International peacekeepers yesterday tightened their grip on East Timor's western districts as hopes rose that East Timorese refugees and hostages outside the territory may soon return home.
The UN High Commissioner for Refugees said Indonesia had agreed to allow the first of almost 250,000 refugees in Indonesian-controlled West Timor to be airlifted back to Dili within days.
"If the return actually happens, it will bring an end to the ordeal of thousands of miserable people, many of whom have been taken to West Timor against their will," the UNHCR chief, Ms Sadako Ogata, said.
But doubts about Jakarta's intentions persisted as the Indonesian army was reported to be stopping refugees making their way back to East Timor by road.
Three days after about 1,000 Australian troops from the International Force for East Timor (Interfet) were deployed along the frontier, the town of Balibo, 10 km from the border, and the surrounding area remained deserted.
One refugee who made it across the frontier from a camp in the town of Atambua said Indonesian soldiers were blocking anyone who tried to return.
"The TNI [Indonesian armed forces] are stopping vehicles going back across the border and are threatening to kill the people in them," Mr Domingos Dos Santos (24), said after being picked up by Australian troops near the crossing at Batugade.
"They are saying there is going to be a war in East Timor and we cannot go back." Mr Dos Santos sneaked across the border late on Saturday just as the UNHCR was completing an agreement with Indonesian officials in West Timor's main town, Kupang.
He said he had left Atambua because the camps there were riddled with police, soldiers and members of anti-independence militias who were hunting down male refugees. "They want to kill them all," he said.
The UNHCR spokesman, Mr Fernando del Mundo, said the Indonesian government had given a green light to begin repatriation of refugees, starting with the "most vulnerable" within days.
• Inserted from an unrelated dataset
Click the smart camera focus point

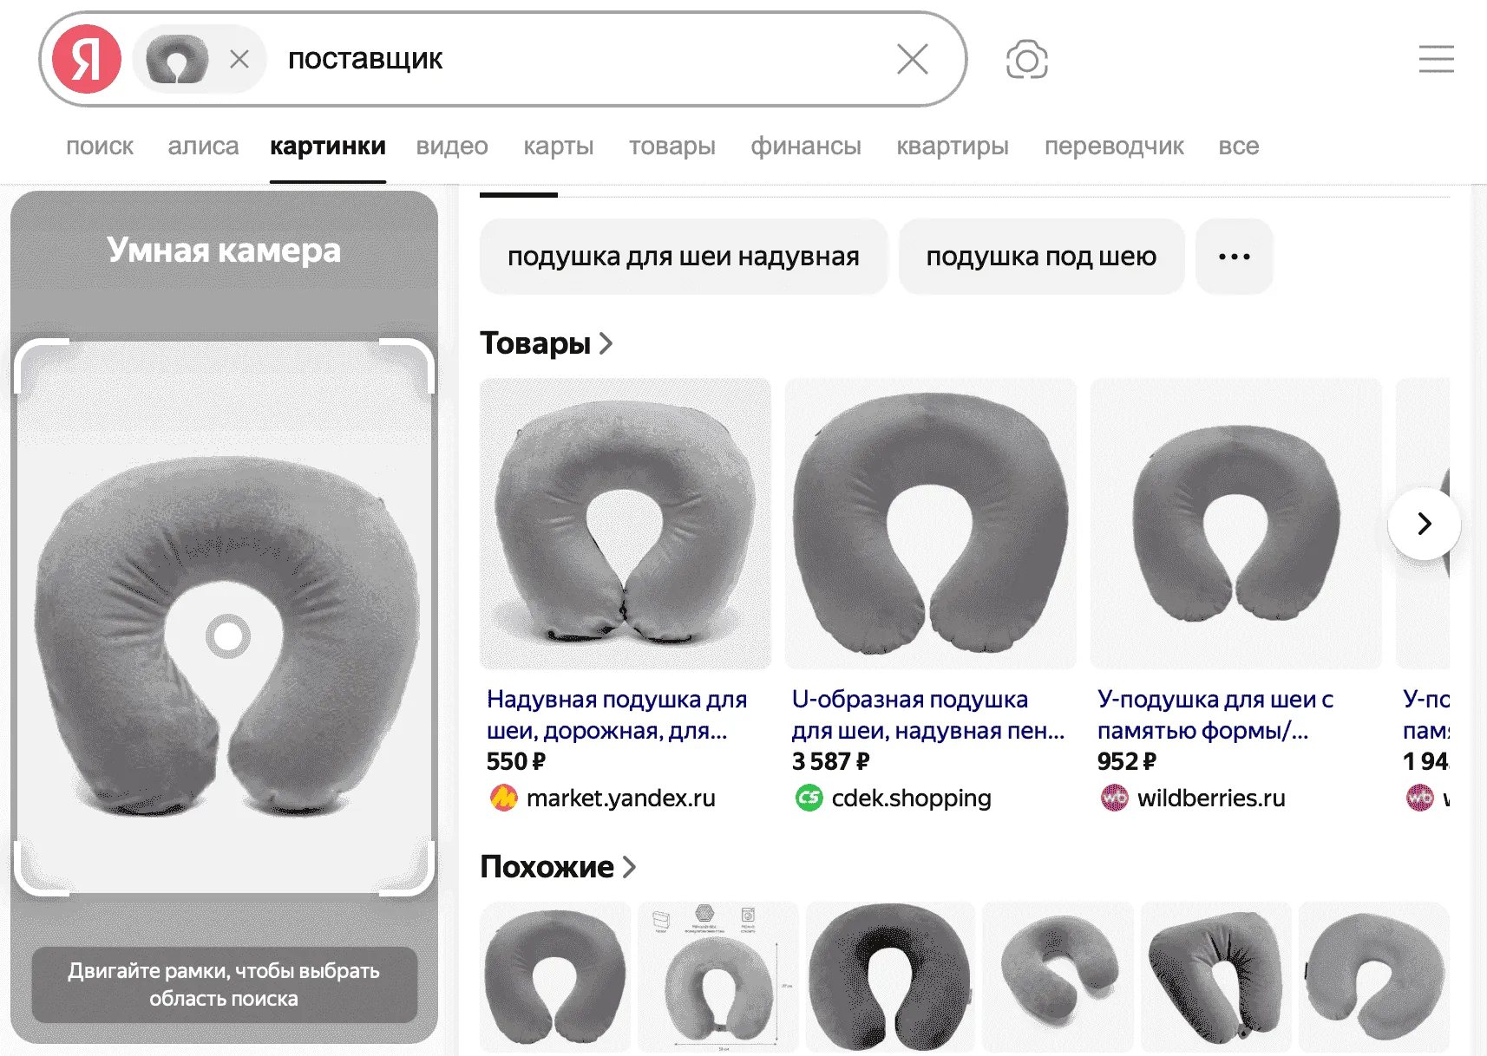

When this was announced to some 12,000 refugees crammed into a stadium in Atambua on Saturday, they burst into cheers, he added.
Many of the East Timorese who have crossed into West Timor since September 4th, when violence erupted in reaction to the territory's vote for independence, have said they were forcibly deported by the Indonesian military.
Mr Del Mundo said authorities in West Timor told him they believed at least 60 per cent of refugees in the squalid camps planned to return. The UNHCR and aid workers say the refugees live in fear of the militia, who control many of the camps. Reports of disappearances and killings are rife.
The decision to allow the refugees to return, which appeared to be a major breakthrough, came after intense negotiations between the International Committee of the Red Cross, the Indonesian government and military officials.
Australian troops based at Balibo yesterday began fanning out throughout the border area, a stronghold of the militias. The Interfet spokesman, Col Mark Kelly, said the Australian troops had yet to encounter any resistance. "It's still progressing well," Col Kelly said.
However, he cautioned that it was too early to say that the bulk of the militia fighters had fled across the border.
Indonesia's new national assembly yesterday elected the Muslim reformist leader, Mr Amien Rais, as its chairman in a tight vote against another Muslim leader, Mr Matori Abdul Jalil. Mr Rais won 307 votes compared to Mr Jalil's 279 to take the chair of the nation's highest legislative body, the People's Consultative Assembly (MPR).
The date to elect Indonesia's next president has been brought forward to October 20th and a vote on approval of the independence of East Timor is expected soon afterwards.